I'm trying to conduct a meta-analysis for which the reported data in the articles I include must be in means and SD. I forgot to mention that I'm using RevMan 4.2 (from the Cochrane corporation) to do the calculations.

The problem is that most of the articles I included in my analysis reported their data as mean and range (not SD); example:
Duration of the operation was 165 (90-450) minutes. No SD Is there a way to calculate the SD if I know the mean, the range and the number of datapoints?

If there is a way to do that, please let me know as soon as possible.

Thanks #### quark

Is there a way to calculate the SD if I know the mean, the range and the number of datapoints?
It can't be done. Sorry.

#### bennyorit

##### New Member
I kind of figured that out myself already.
Thanks anyway.

#### PeterVincent

##### New Member
Bennyorit,

There is a way that you could get an approximation to the SD by using the empirical rule or Chebyshev's rule.

Chebyshev's rule: The proportion of observations that are within k standard deviations of the mean is at least 1 - 1/(k^2). This conservative rule applies to any distribution. If you were to estimate that at least 95% of the population values lie between 90-450, the range, the k value would be 4.472 so: 450 - 90 = 360, 2 * 4.472 = 8.944 standard deviations wide (4.472 each side of the mean). 360/8.944 = 40.25 ~~ 40. An estimate of SD is 40 minutes.

Empirical Rule: This only applies to Normal distributions. If you believe that the times are normally distributes this is less conservative and more precise.

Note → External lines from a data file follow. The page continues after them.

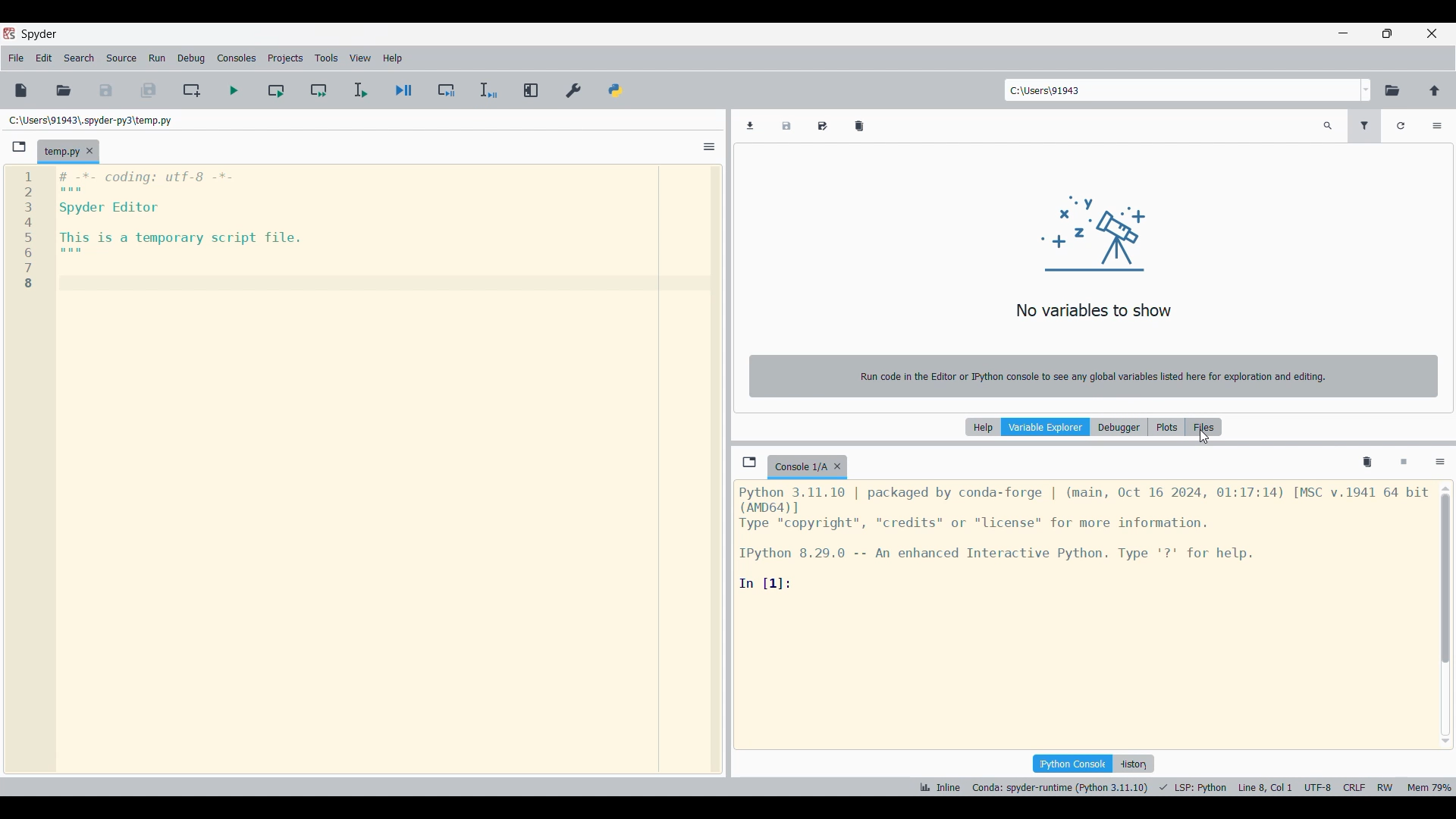 This screenshot has height=819, width=1456. I want to click on Open file, so click(63, 91).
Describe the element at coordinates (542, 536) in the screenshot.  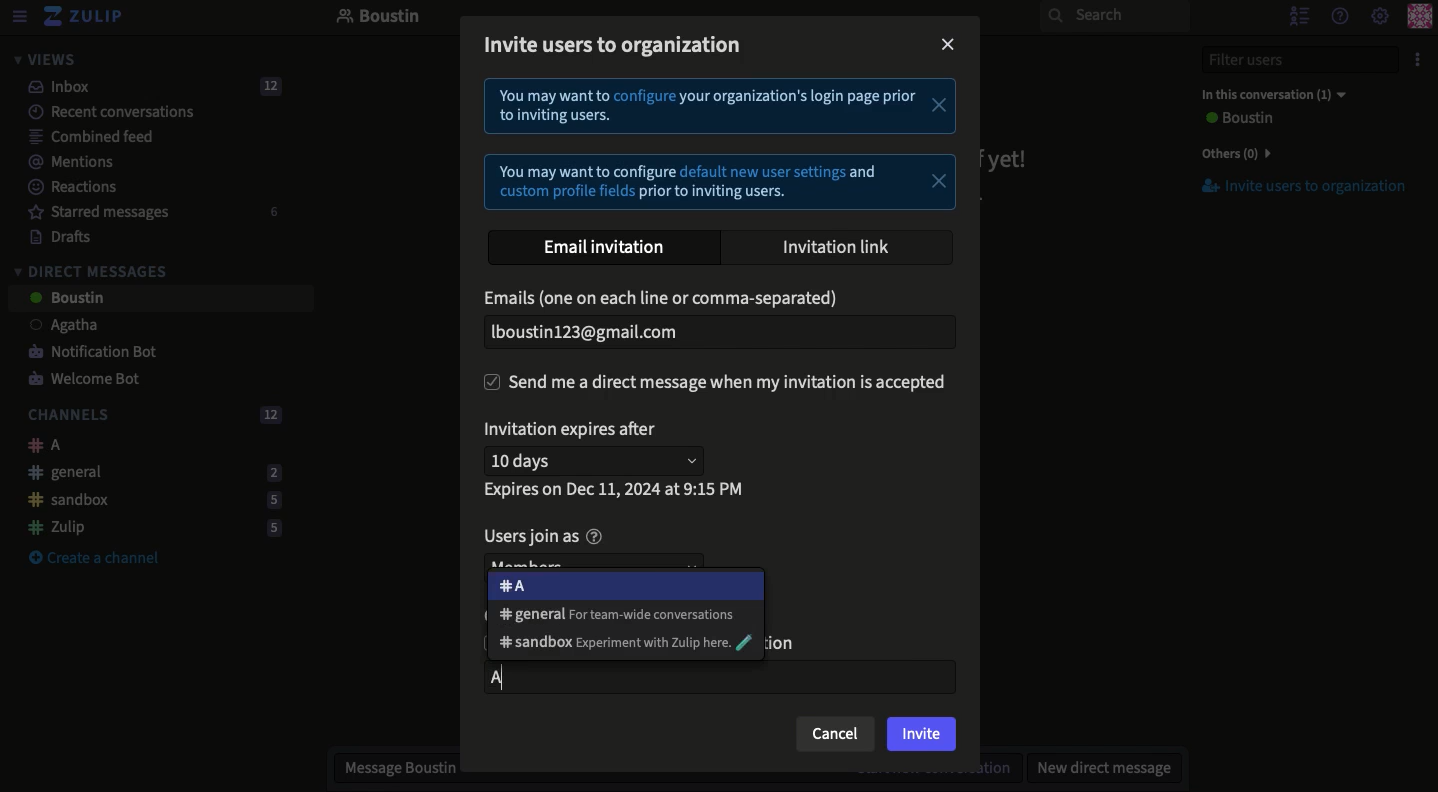
I see `Users join as` at that location.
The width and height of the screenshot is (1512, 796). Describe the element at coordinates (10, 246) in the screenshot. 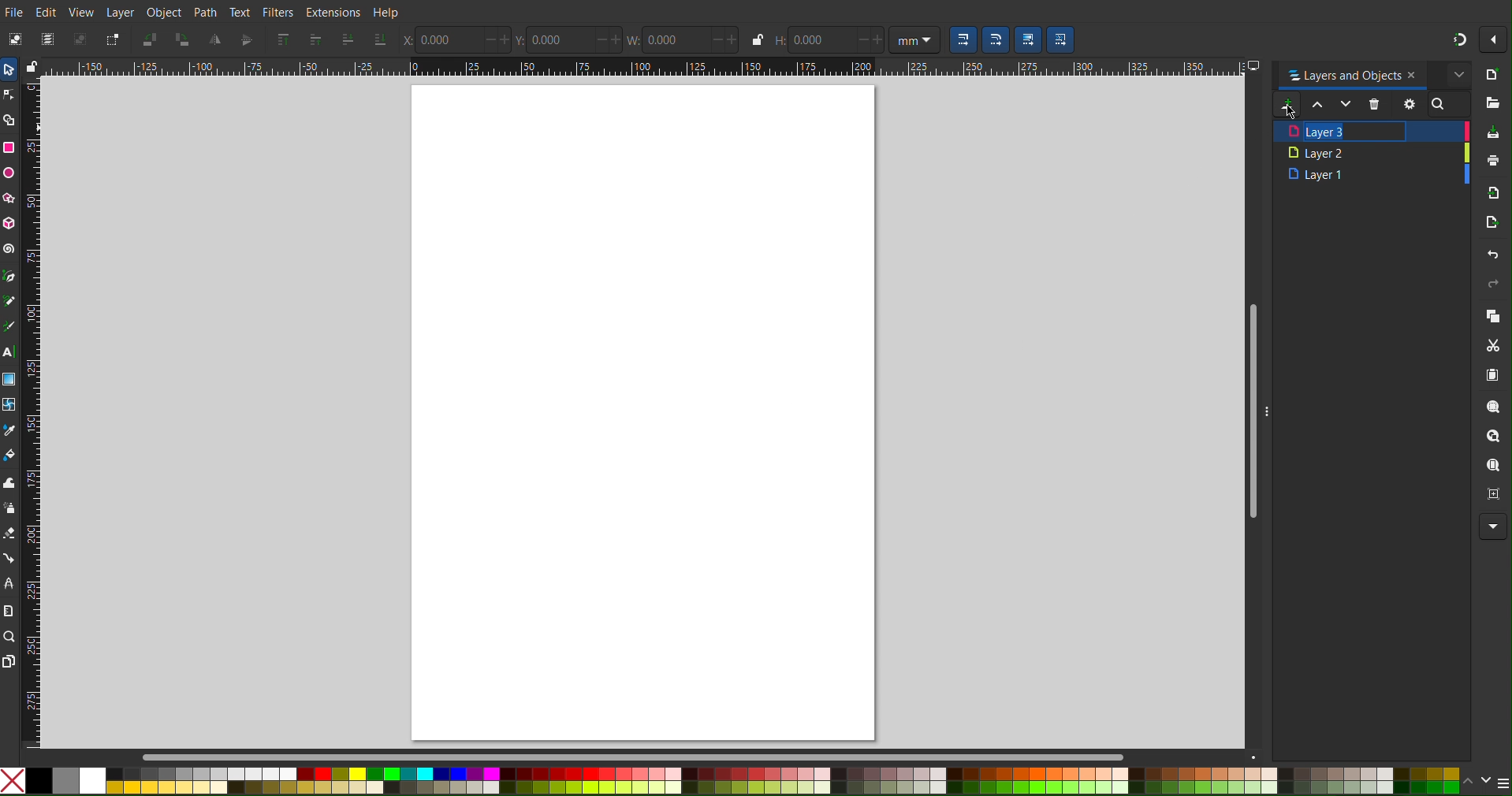

I see `Spiral` at that location.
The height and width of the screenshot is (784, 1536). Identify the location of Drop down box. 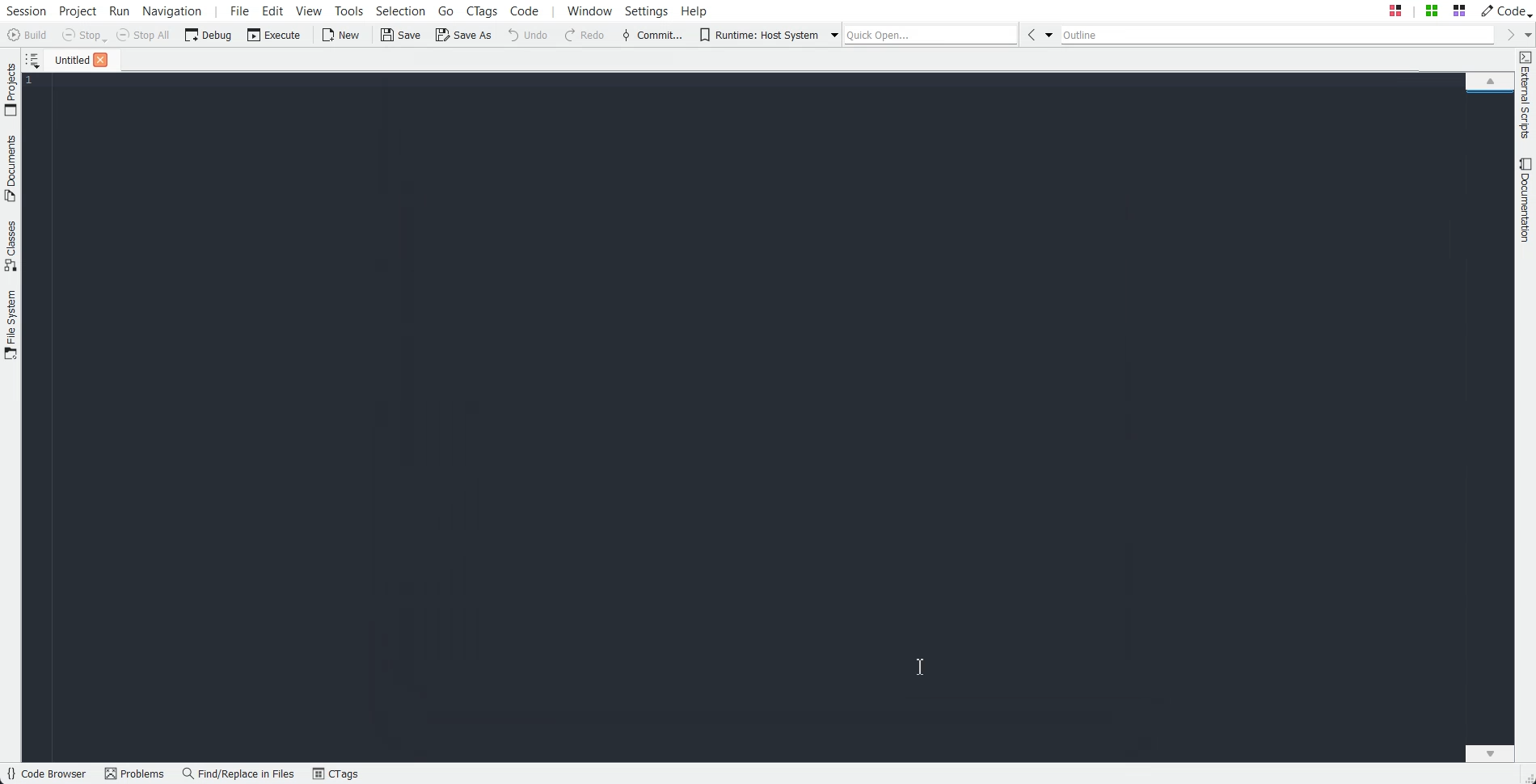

Roughly 68% of the observations are within 1 standard deviation of the mean, roughly 95% of the observations are within 2 standard deviations of the mean, roughly 99.7% of the observations are within 1 standard deviation of the mean. If you were to estimate that 95% of the population values lie between 90-450, the corresponding value is 2, so: 450 - 90 = 360 is 2 * 2 = 4 standard deviations wide. 360/4 = 90. An estimate of SD is 90 minutes.

Peter